Na verdade, não são os poetas que se enunciam nos versos. A poesia fala por meio do eu lírico.

Leia também: Epopeia – poema narrativo de larga extensão que conta sobre feitos heroicos

Tópicos deste artigo

O que é eu lírico?

Eu lírico, eu poético ou sujeito lírico são nomenclaturas utilizadas para indicar a voz que enuncia o poema. O gênero lírico é aquele destinado a expressar emoções, sensações, disposições psíquicas, ou seja, a vivência de um eu em seu encontro com o mundo. Mas esse eu lírico, essa voz do poema, não é necessariamente o autor, mas sim um eu fictício, que pode ou não ter características do eu autoral.

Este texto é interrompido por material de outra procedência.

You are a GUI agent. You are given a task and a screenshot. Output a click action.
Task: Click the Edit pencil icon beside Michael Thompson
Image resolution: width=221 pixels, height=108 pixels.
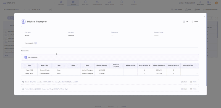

O eu lírico é parte essencial do poema.
O eu lírico é parte essencial do poema.

Em um famoso poema intitulado “Autopsicografia”, Fernando Pessoa nos diz: “O poeta é um fingidor./ Finge tão completamente/ Que chega a fingir que é dor/ A dor que deveras sente.” Veja: aquilo que é sentido pelo poeta, ou seja, pelo autor, não corresponde exatamente àquilo que foi escrito. Isso porque a arte poética modela, por meio da linguagem, essas experiências e impressões causadas no autor. E é por meio da voz do eu lírico que o poema enuncia-se.

Devemos lembrar que a potência da poesia não reside em um desabafo autoral, mas em uma enunciação de sentimentos que ultrapassam a vivência individual do poeta. Quando lemos um poema, nos conectamos com aquela emoção ou sensação, pois ela é universal.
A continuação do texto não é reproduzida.